Neuroimaging studies have shown that two brain networks are mainly involved in addictive behaviours. On the one hand, the salience network (SN), whose hypoactivity would be the cause of the difficulty in curbing the urge to consume. On the other hand, the ventromedial network (VMN), also known as the brain reward circuit, which in states of hyperactivity generates the craving to consume.

Most studies with neuromodulation techniques to treat addiction have focused on repetitive transcranial magnetic stimulation (rTMS) and transcranial direct current electrical stimulation (tDCS). These techniques have mainly attempted to increase the salience network in order to curb the urge to use. In this regard, studies in 2003 and 2014 achieved significant reductions in cigarette or drug use, respectively.

In cases where attempts have been made to reduce ventromedial network activity to reduce craving, available studies have shown that the effects are not the same in all individuals, due to biological factors that determine the neurological differences in each person.

Two essential factors: personalisation and prediction

"Neuromodulation techniques are a promising alternative, given their potential to precisely modify the functioning of different areas and neural networks.
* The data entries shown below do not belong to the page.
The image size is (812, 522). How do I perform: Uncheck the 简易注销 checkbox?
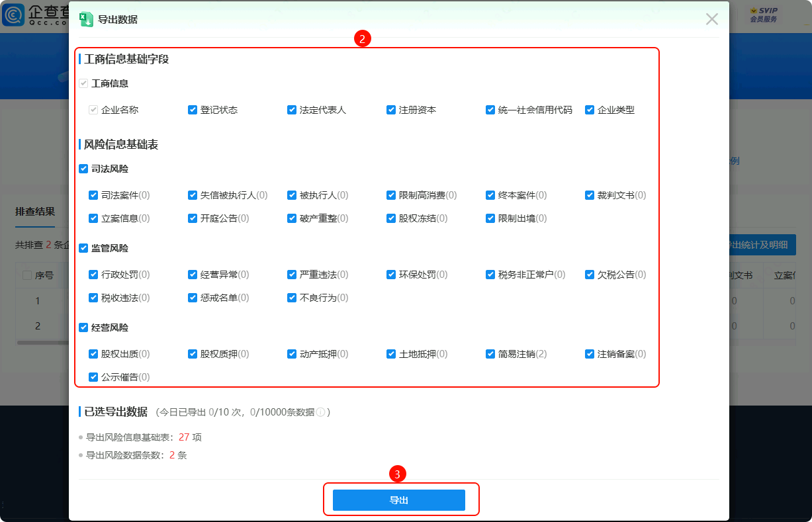[490, 354]
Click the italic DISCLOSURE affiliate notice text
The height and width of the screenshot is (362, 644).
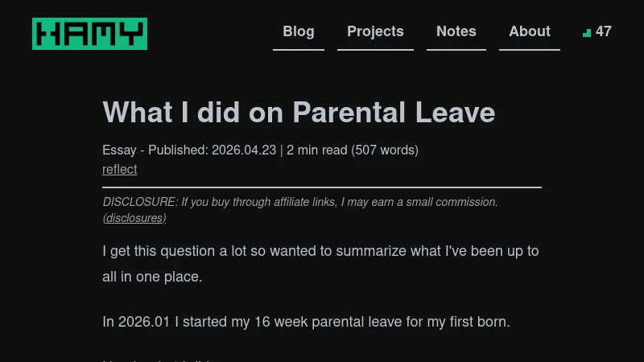[300, 202]
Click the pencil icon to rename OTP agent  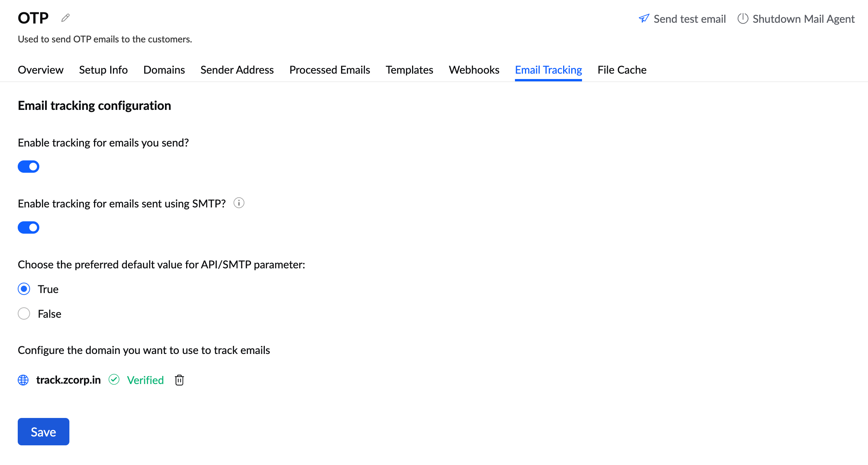coord(65,17)
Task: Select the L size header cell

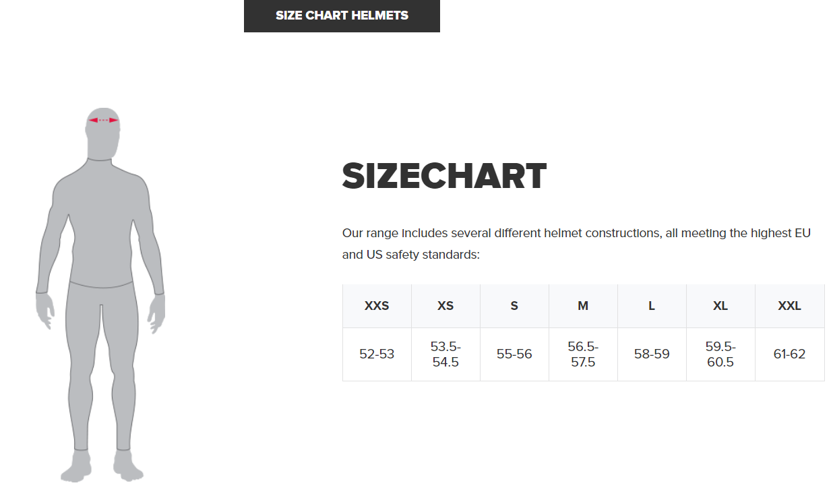Action: (652, 306)
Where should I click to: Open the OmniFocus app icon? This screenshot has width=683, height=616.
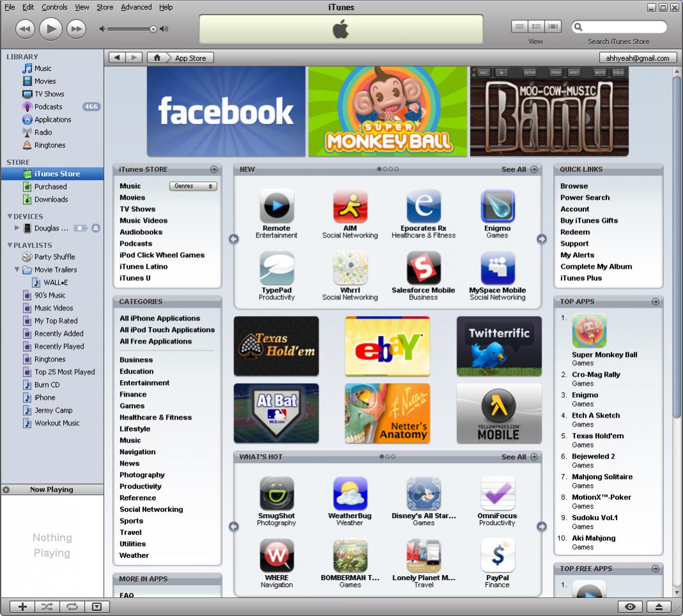[497, 494]
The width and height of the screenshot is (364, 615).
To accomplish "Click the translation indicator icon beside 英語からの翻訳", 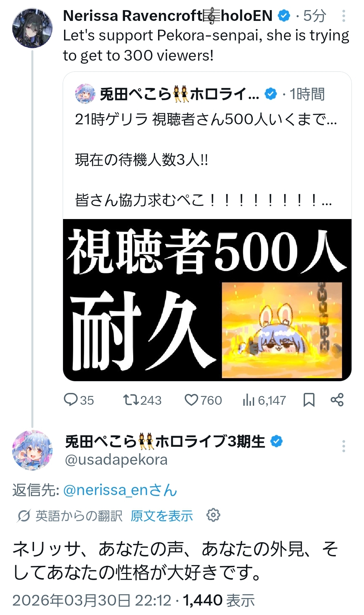I will [24, 516].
But there are two crucial elements in the therapeutic application of these techniques for addictions: the importance of personalising interventions as much as possible and the study of factors that predict therapeutic efficacy," says Abellaneda.

In the case of personalisation, the article highlights the success of studies in the field of depression that combined the use of neuroimaging with brain stimulation, and that this methodology could be transferred to the field of addictions given that both disorders affect brain areas with certain similarities. As for the study of predictors, the editorial stresses that scalable markers have yet to be identified in clinical practice, but that "it is reasonable to imagine a near future in which the patient with an addiction can be studied using neuroimaging techniques to establish exactly which are the specific brain areas to be stimulated," explains Abellaneda.